First telephone screen by HR, then telephone interview by prospective line manager, then invited to an assessment day.
Initial phone screen was okay, the HR manager was friendly and told me briefly what to expect in the phone screen.
I spoke to the prospective line manager who was also friendly. She asked questions about my cv and my current role. The usual.
She then invited me to the assessment day which was the next day. Where I was told I would have to do some maths questions.
The HR personnel called again and briefed me on what to expect and told me to brush up on maths as that is where most people fail, and they had been looking to fill this role for quite some time. He suggested bbc bitesize.
The assessment day was very strange.
They gathered everyone regardless of the role they applied for into one room.
Then all the hiring managers sat on the side and wrote on notebooks observing us like participants in a clinical trial. Not one of them introduced themselves. Just sat looking and making notes.
They asked questions about the Kumon programme and why it was so effective. Unless you had completed the programme or taught it, you wouldn't know the answer, so only those from the test centres were able to answer the majority of the questions.
Then they gave us the test sheets and made a point of not explaining apart from telling us that we had 2 minutes to do about 50 questions. There was a lady at the front who wanted some more clarity, and the person leading the assessment day embarrassed her by repeating the instructions again which felt very patronising.

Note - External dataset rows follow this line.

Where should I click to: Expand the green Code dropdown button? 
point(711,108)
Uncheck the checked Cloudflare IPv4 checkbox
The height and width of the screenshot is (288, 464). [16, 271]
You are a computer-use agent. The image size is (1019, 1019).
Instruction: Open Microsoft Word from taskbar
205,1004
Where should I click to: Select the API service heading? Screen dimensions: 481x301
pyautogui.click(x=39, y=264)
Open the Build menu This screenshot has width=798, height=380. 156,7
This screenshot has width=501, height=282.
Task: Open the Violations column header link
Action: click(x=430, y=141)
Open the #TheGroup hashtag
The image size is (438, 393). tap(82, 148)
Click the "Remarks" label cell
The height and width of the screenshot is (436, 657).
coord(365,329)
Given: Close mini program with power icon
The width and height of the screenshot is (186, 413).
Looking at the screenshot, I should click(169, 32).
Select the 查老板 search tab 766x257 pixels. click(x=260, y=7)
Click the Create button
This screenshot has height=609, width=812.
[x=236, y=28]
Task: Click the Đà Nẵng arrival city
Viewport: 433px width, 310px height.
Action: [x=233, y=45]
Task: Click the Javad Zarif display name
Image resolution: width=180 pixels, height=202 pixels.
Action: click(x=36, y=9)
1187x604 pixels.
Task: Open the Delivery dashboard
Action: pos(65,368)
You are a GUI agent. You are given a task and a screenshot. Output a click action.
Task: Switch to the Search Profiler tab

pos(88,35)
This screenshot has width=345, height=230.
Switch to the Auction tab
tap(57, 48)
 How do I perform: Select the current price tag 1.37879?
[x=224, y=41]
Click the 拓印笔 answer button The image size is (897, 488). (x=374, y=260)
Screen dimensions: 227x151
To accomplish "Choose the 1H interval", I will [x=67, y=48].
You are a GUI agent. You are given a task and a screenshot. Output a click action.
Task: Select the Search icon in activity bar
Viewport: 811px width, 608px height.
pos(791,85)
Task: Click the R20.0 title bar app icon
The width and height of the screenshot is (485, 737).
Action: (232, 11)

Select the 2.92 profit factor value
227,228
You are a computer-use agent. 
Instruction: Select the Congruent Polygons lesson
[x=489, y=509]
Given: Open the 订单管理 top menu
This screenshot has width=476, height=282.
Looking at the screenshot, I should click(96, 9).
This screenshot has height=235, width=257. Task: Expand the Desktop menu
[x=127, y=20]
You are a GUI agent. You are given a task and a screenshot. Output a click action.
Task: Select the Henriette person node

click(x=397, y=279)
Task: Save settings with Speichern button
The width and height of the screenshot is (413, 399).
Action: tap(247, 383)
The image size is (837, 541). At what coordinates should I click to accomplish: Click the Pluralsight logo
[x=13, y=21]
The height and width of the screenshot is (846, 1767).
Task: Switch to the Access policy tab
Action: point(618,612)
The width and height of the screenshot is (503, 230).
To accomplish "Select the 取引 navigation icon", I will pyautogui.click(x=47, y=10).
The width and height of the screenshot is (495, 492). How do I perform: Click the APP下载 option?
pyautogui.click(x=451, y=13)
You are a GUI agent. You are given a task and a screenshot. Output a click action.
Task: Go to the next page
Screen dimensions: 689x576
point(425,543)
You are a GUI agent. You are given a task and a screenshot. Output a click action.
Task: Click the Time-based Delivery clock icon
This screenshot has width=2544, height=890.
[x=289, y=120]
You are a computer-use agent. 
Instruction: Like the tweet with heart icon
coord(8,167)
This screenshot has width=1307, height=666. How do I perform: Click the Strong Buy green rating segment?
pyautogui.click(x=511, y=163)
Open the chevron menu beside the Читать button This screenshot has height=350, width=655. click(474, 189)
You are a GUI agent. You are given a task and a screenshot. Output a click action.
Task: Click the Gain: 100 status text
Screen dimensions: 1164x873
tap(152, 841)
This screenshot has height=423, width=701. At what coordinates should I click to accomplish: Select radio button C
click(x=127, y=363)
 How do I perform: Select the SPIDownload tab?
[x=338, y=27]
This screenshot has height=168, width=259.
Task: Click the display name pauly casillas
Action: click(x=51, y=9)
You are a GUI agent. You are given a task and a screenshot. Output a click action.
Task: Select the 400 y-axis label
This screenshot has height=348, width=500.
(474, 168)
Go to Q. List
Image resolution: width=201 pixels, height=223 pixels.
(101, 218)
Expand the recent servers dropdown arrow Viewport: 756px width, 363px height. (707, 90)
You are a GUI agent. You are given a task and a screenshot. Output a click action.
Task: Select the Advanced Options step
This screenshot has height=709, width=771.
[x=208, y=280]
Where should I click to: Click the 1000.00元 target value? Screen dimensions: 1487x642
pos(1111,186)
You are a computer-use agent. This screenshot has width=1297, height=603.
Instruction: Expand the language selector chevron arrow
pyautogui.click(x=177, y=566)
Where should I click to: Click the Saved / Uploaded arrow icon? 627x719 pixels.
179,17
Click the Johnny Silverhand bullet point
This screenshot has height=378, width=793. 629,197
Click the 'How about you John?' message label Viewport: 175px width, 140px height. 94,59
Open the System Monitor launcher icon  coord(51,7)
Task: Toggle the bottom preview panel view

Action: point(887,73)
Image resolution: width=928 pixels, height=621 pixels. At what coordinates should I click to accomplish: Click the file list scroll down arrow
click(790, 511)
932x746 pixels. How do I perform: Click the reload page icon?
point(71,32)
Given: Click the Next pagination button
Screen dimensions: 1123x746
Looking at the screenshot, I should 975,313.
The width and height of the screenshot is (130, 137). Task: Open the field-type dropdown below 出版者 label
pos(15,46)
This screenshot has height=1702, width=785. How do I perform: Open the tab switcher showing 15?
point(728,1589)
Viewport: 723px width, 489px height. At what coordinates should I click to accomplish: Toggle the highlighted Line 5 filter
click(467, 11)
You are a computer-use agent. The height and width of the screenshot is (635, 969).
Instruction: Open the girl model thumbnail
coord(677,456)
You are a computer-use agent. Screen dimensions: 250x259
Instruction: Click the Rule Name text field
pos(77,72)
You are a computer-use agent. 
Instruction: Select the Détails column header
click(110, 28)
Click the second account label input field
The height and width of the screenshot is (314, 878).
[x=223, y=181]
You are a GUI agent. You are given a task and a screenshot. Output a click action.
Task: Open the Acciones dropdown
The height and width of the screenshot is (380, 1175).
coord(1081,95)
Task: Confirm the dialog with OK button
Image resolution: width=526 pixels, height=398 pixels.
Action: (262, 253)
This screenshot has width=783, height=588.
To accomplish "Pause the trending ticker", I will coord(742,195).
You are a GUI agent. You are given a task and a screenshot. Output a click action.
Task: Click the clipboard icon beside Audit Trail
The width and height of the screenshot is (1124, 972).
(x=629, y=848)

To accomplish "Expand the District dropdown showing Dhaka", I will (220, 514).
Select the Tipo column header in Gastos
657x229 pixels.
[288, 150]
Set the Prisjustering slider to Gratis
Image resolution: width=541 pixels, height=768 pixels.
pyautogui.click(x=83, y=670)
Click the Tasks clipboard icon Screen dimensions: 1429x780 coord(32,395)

Clearly you can't finish the questions, but I guess it was about how quickly you could do the mental maths. They were about GCSE level, so unless you remembered or brushed up, it would be tricky for you.
Now considering 80-90% of the people there were not teachers or planning to be teachers it seemed pointless to spend half 30-45 minutes doing math tests.
They spoke to the group as though we were children in a classroom sitting an exam. Then half way through got rid of more than half the people and continued with the rest.
It was a shameful interview process and many were not actually interviewed for the role because the hiring managers felt they didn't speak up enough when the group were asked questions or volunteer answers (bear in mind the questions were about Kumon across the globe, and things such as can you interpret this three year old's handwriting) or didn't perform brilliantly on their test sheets.
It's appalling that they think it's okay to belittle people like that.
Almost everyone left with a sour taste and were appalled at how they were treated. They lost some good people, so I'm not surprised it was taking them time to fill that position or any other position for that matter.
Kumon please do better. The way you treated candidates, some of which came from Bristol and other cities and stayed in hotels just to attend an interview which in the end was not granted is just SHAMEFUL!!